Michelmore article on child tax credit published in The Gender Policy Report
Aug 4, 2021
A Bigger Child Tax Credit Gives Families Flexibility
Katherine Michelmore
The Gender Policy Report, April 2021
The “transformational potential” of the child allowance in the American Rescue Plan has been compared to the war on poverty under President Lyndon Johnson. As part of the pandemic relief bill signed by President Biden in March of 2021, most families will receive a $300 monthly check for each child younger than six ($3,600 per year), and a $250 monthly check for each child 6-17 years old ($3,000 per year) through an expansion of the child tax credit. This marks an historic moment for families in the United States, with some estimating that the reform will cut child poverty in half.
Before this reform was passed, parents with sufficient earnings could claim up to $2,000 per child per year through the child tax credit. But because of minimum earnings requirements in the tax code, the credit failed to reach millions of low-income families.

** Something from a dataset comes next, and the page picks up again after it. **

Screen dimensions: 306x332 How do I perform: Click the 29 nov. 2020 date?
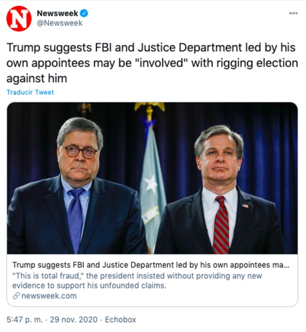point(73,319)
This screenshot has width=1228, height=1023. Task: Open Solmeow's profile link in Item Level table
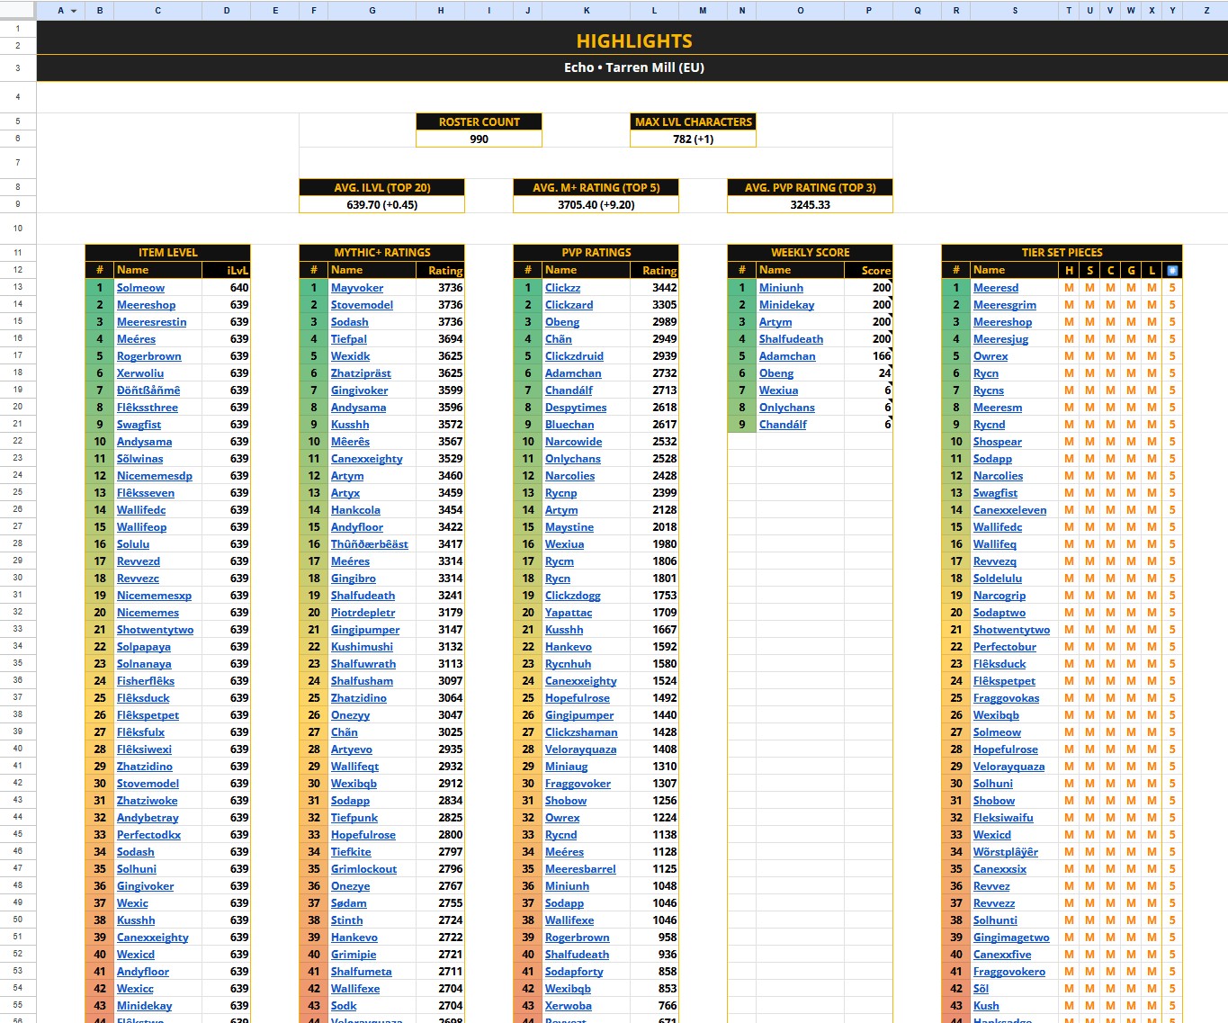140,287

One-third of all children (27 million children) in the U.S. did not receive the full credit, and one in ten children (approximately 6 million children) were completely ineligible. The vast majority of these ineligible children live in poverty, many with single mothers, and many of whom are Black or Latinx.
The 2021 American Rescue Plan provision will lift millions of these children out of poverty, and will make millions more less poor. Currently, the reform will expire after one year, but many lawmakers and child poverty advocates are calling to make the reform permanent.